» TASK INSTRUCTIONS
Print the listing in full, exactly as it stands.

» INPUT DATA
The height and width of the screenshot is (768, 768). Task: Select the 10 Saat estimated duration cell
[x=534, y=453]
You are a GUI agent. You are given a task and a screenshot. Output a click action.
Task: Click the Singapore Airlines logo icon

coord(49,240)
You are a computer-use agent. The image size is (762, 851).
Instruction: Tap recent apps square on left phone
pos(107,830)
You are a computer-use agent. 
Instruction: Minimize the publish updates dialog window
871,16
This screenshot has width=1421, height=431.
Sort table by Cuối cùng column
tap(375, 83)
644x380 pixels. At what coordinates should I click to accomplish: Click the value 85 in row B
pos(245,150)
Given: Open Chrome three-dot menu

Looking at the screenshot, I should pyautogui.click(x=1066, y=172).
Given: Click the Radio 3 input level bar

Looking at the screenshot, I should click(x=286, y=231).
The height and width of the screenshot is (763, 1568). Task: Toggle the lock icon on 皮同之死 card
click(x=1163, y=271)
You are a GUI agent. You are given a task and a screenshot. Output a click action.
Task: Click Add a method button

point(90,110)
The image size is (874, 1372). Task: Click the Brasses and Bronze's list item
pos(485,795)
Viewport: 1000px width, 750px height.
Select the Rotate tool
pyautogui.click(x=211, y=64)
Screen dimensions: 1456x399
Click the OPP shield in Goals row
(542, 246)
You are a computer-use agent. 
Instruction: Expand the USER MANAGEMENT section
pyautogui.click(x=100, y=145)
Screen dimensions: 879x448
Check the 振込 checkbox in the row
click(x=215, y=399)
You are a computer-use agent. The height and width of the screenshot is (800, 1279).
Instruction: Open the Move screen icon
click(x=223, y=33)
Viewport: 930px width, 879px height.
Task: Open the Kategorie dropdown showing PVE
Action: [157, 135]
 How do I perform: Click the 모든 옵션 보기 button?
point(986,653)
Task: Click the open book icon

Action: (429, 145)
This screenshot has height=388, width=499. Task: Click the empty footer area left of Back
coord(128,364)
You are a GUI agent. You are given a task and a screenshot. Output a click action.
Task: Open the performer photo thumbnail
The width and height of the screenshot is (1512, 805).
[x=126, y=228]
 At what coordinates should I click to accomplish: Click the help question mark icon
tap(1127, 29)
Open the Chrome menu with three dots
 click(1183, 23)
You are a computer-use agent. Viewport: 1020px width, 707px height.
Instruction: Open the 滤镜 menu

» ANSWER TO THIS TASK
The height and width of the screenshot is (768, 768). Task: Select the 10 Saat estimated duration cell
[x=534, y=453]
You are a GUI agent. You are given a task and a screenshot. Output a click action.
Task: Click the Singapore Airlines logo icon

coord(49,240)
You are a computer-use agent. The image size is (762, 851).
Instruction: Tap recent apps square on left phone
pos(107,830)
You are a computer-use agent. 
Instruction: Minimize the publish updates dialog window
871,16
This screenshot has width=1421, height=431.
Sort table by Cuối cùng column
tap(375, 83)
644x380 pixels. At what coordinates should I click to accomplish: Click the value 85 in row B
pos(245,150)
Given: Open Chrome three-dot menu

Looking at the screenshot, I should pyautogui.click(x=1066, y=172).
Given: Click the Radio 3 input level bar

Looking at the screenshot, I should click(x=286, y=231).
The height and width of the screenshot is (763, 1568). Task: Toggle the lock icon on 皮同之死 card
click(x=1163, y=271)
You are a GUI agent. You are given a task and a screenshot. Output a click action.
Task: Click Add a method button

point(90,110)
The image size is (874, 1372). Task: Click the Brasses and Bronze's list item
pos(485,795)
Viewport: 1000px width, 750px height.
Select the Rotate tool
pyautogui.click(x=211, y=64)
Screen dimensions: 1456x399
Click the OPP shield in Goals row
(542, 246)
You are a computer-use agent. 
Instruction: Expand the USER MANAGEMENT section
pyautogui.click(x=100, y=145)
Screen dimensions: 879x448
Check the 振込 checkbox in the row
click(x=215, y=399)
You are a computer-use agent. The height and width of the screenshot is (800, 1279).
Instruction: Open the Move screen icon
click(x=223, y=33)
Viewport: 930px width, 879px height.
Task: Open the Kategorie dropdown showing PVE
Action: [157, 135]
 How do I perform: Click the 모든 옵션 보기 button?
point(986,653)
Task: Click the open book icon

Action: (429, 145)
This screenshot has height=388, width=499. Task: Click the empty footer area left of Back
coord(128,364)
You are a GUI agent. You are given a task and a screenshot. Output a click action.
Task: Open the performer photo thumbnail
The width and height of the screenshot is (1512, 805).
[x=126, y=228]
 At what coordinates should I click to accomplish: Click the help question mark icon
tap(1127, 29)
Open the Chrome menu with three dots
 click(1183, 23)
You are a computer-use agent. Viewport: 1020px width, 707px height.
Instruction: Open the 滤镜 menu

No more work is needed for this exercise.